Serverless als Warnsignal

Kommentar  12.06.2023
Von 

David Linthicum ist ein US-amerikanischer Technologieexperte und Buchautor. Zu seinen Schwerpunktthemen gehören unter anderem Cloud Computing, SOA, Enterprise Application Integration und Enterprise Architecture.

Neue Technologien einzusetzen, kann einem Segen gleichkommen - oder kontraproduktiv sein.
Wenn neue Technologien zu Red Flags werden...
Wenn neue Technologien zu Red Flags werden...
Foto: Yakov Oskanov - shutterstock.com

Stellen Sie sich folgendes Szenario vor: Sie wollen einige neue, cloud-basierte Bestands- und Lieferkettenmanagementsysteme auf die Beine stellen.

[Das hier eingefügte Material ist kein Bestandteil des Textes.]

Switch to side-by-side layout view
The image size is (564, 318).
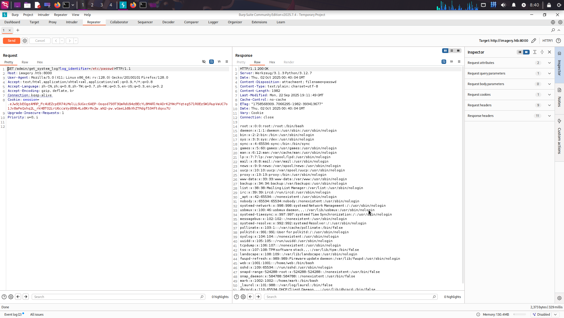click(x=445, y=51)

Sie befinden sich in einem frühen Stadium der Entwicklungsphase. Schon nach den ersten Meetings beschleicht Sie dabei ein ungutes Gefühl, weil Technologie viel zu früh im Prozess diskutiert wird.

Das ist ein klares Warnzeichen dafür, dass Ihr Team nicht auf die Kernanforderungen oder die Definition des Business Case fokussiert und stattdessen lieber Technologietrends wie Serverless oder Container diskutiert. Letztere können Sie wahlweise durch Generative AI, Edge Computing oder einen beliebigen anderen Technologietrend ersetzen. Serverless und Container sind an dieser Stelle genannt, da sie heutzutage mehr als alle anderen Technologien falsch eingesetzt werden.

Das Problem liegt dabei nicht darin, dass die Wahl auf diese Technologien fällt - irgendwann muss das Team etwas auswählen. Es geht darum, dass diese Entscheidung zu früh im Entwicklungsprozess fällt: Das wird mit hoher Wahrscheinlichkeit zu einem suboptimalen Verlauf führen, weil der gewünschte Endzustand der technologischen Lösung im Fokus steht statt Anforderungen und Geschäftswert.

3 Aspekte für bessere Technologieentscheidungen

Folgende drei Punkte sollten Teams diesbezüglich berücksichtigen:

  • Container- und Serverless- Technologien sind für bestimmte Anwendungstypen, etwa Microservices, gut geeignet. Ihre Use Cases sind allerdings limitiert. Legacy-Anwendungen oder -Systeme müssen möglicherweise erheblich modifiziert oder umstrukturiert werden, um in Container- oder Serverless-Umgebungen effektiv zu funktionieren. Natürlich lässt sich jede Technologie mit Gewalt zur Problemlösung einsetzen, was mit genügend Zeit und Geld eventuell sogar funktioniert. Solche "Lösungen" sind jedoch von geringem Wert und nicht optimiert. Sie führen also letztlich zu höheren Kosten und geringerem Geschäftswert.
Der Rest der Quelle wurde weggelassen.